#### Data for analysis ####

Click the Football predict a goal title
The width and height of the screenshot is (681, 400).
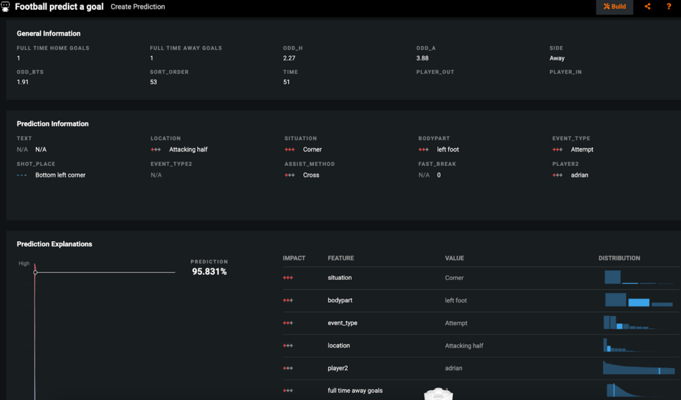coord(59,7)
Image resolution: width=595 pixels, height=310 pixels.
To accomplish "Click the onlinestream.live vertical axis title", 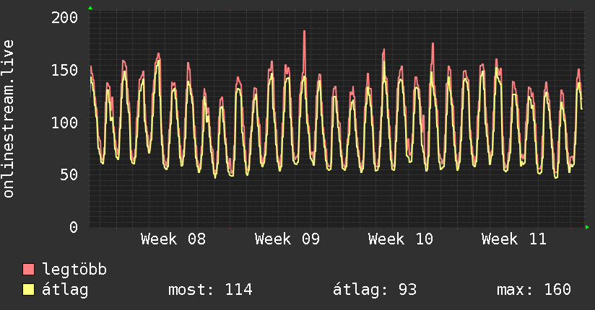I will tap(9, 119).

####
#### Data for analysis ####

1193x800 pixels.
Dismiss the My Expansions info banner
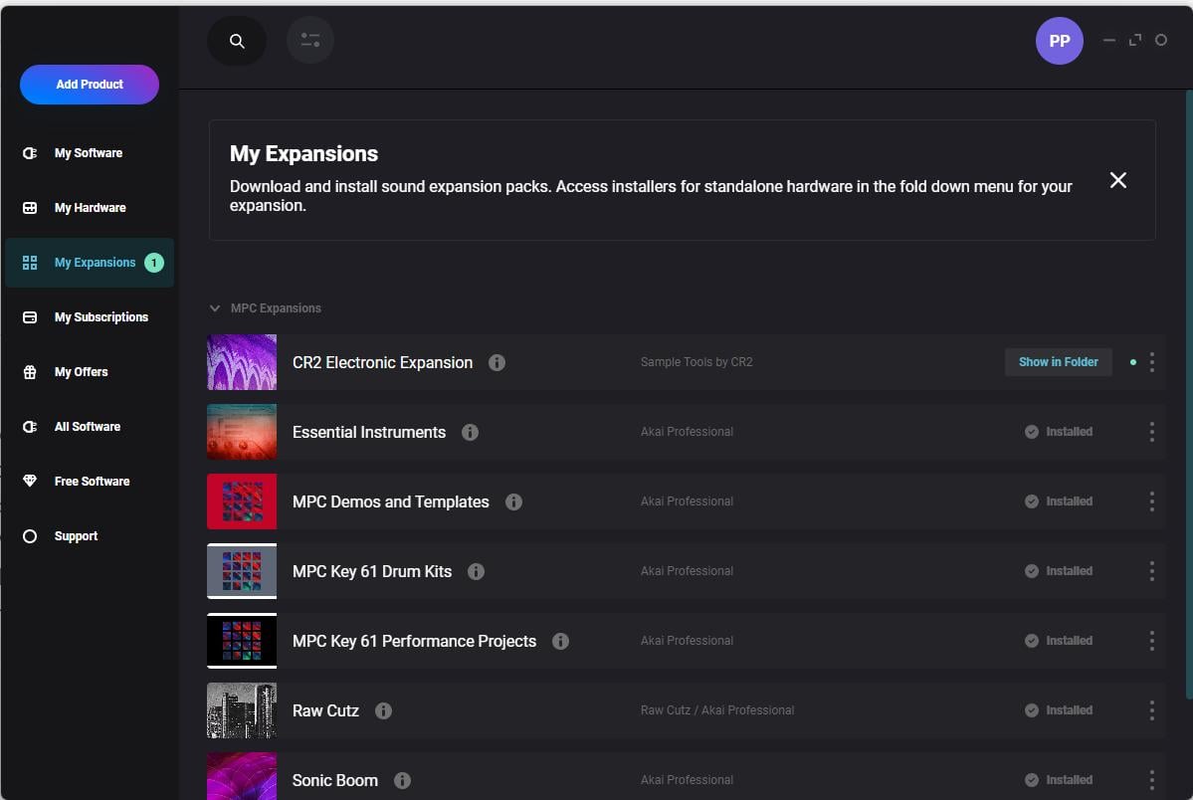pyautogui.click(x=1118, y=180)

####
#### Data for analysis ####

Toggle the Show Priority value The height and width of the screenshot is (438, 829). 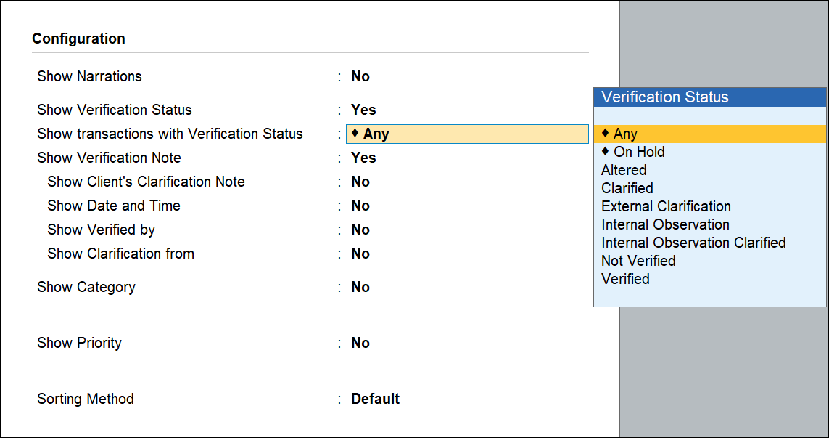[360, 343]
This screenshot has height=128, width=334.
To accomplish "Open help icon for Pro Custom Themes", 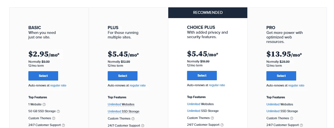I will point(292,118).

####

* The task:
Number of lines above with the word "pixels": supply it alone.

* Written response:
2